WORK TO COMPLETE: Every entry below should be repeated exactly; the pictures should not.

SOURCE MATERIAL:

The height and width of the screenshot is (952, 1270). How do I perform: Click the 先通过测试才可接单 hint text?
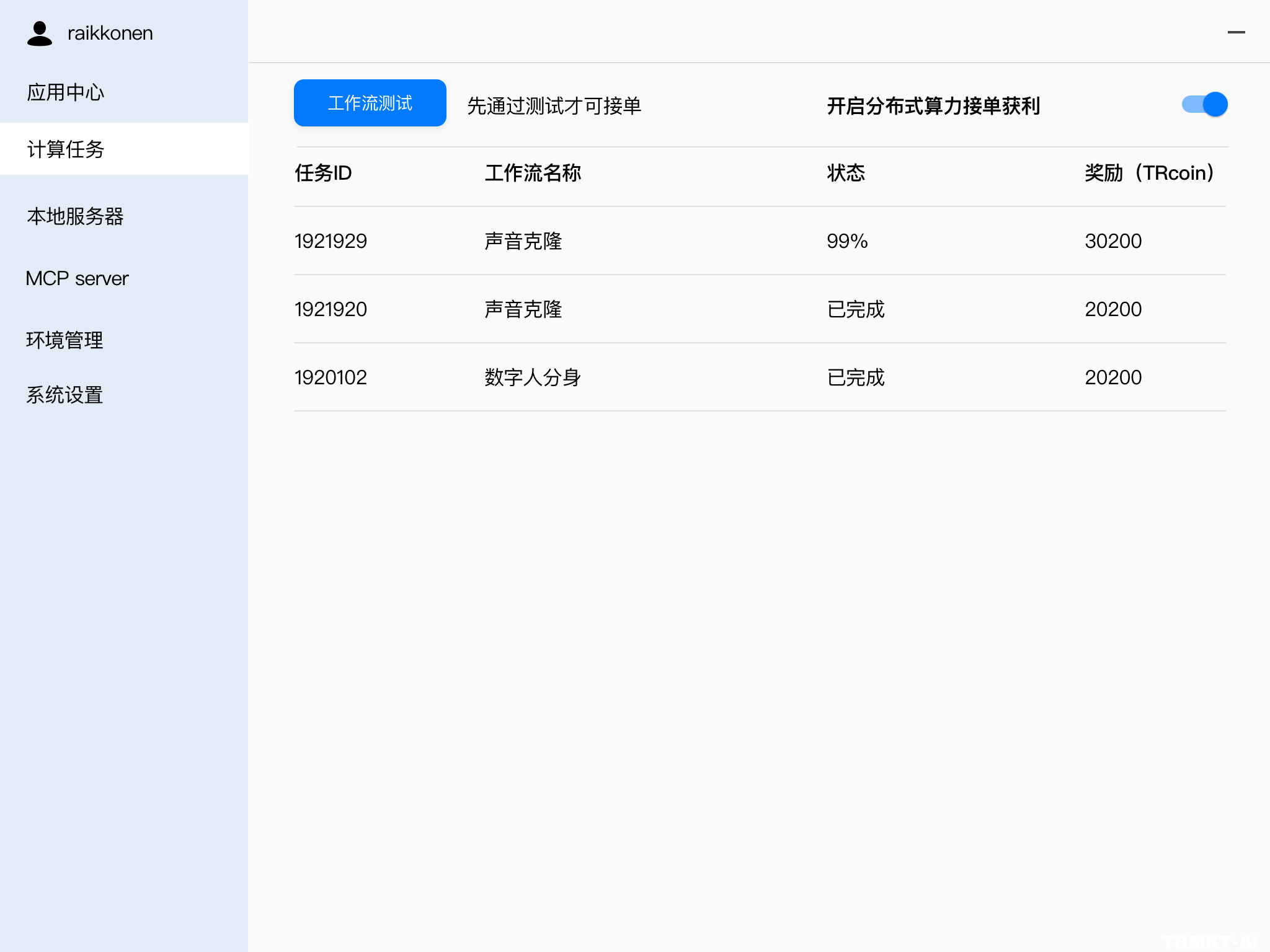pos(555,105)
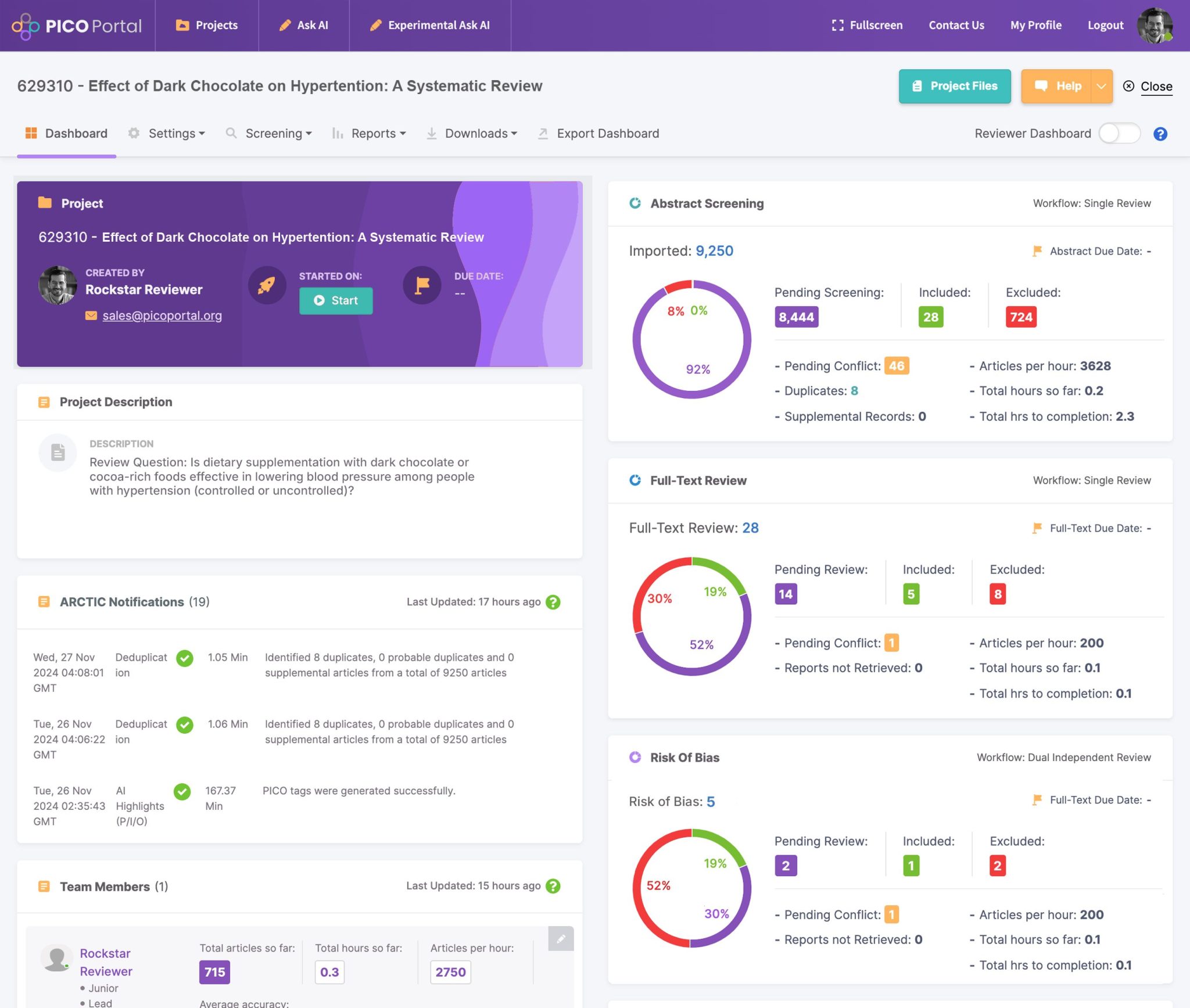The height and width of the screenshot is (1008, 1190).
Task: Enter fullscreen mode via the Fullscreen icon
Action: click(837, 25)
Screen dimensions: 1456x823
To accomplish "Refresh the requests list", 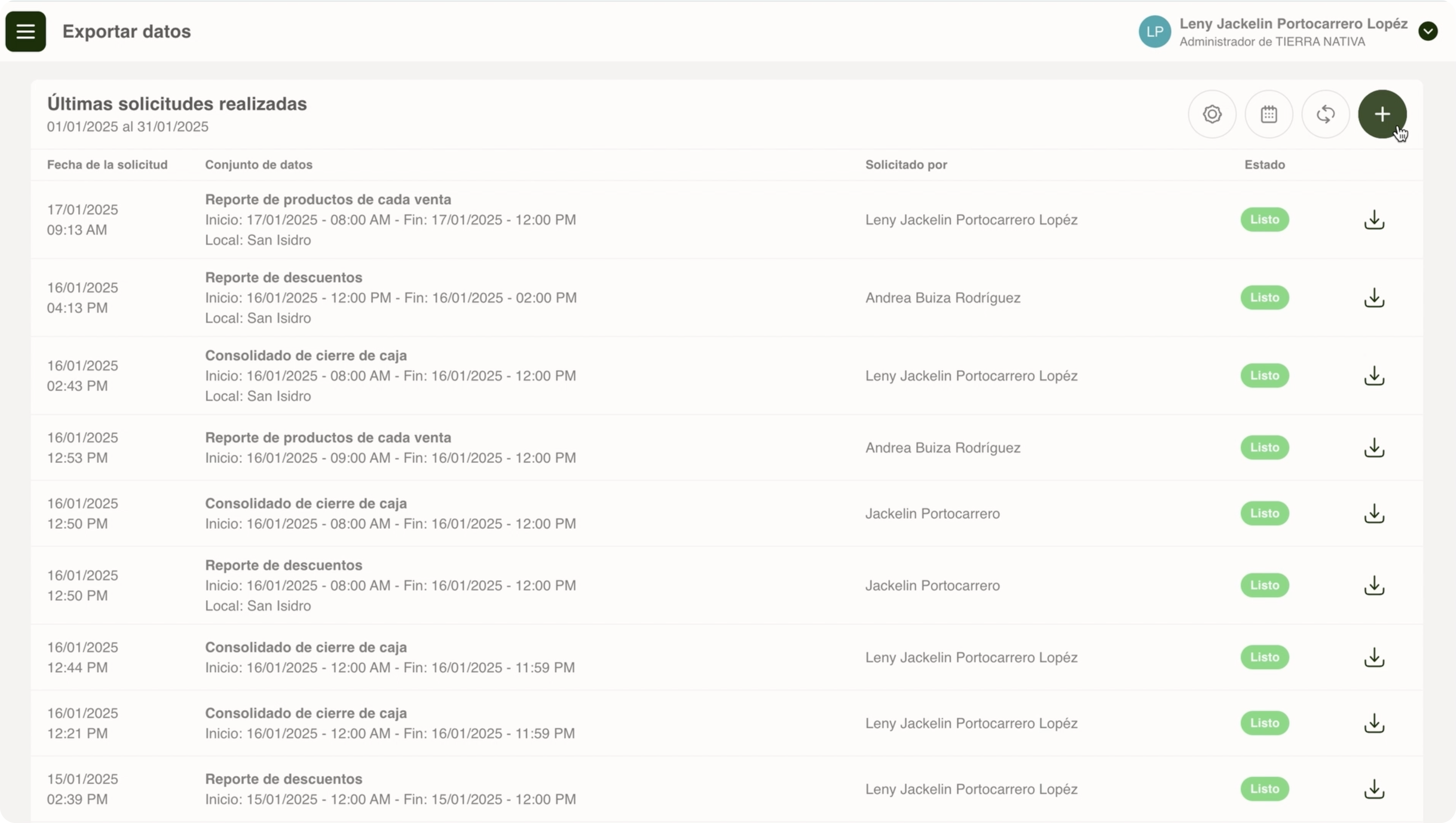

ANSWER BELOW:
The height and width of the screenshot is (952, 1270). How do I perform: Click the 先通过测试才可接单 hint text?
pos(555,105)
The height and width of the screenshot is (1008, 1190).
Task: Enter fullscreen mode via the Fullscreen icon
Action: click(837, 25)
Screen dimensions: 1456x823
To accomplish "Refresh the requests list", 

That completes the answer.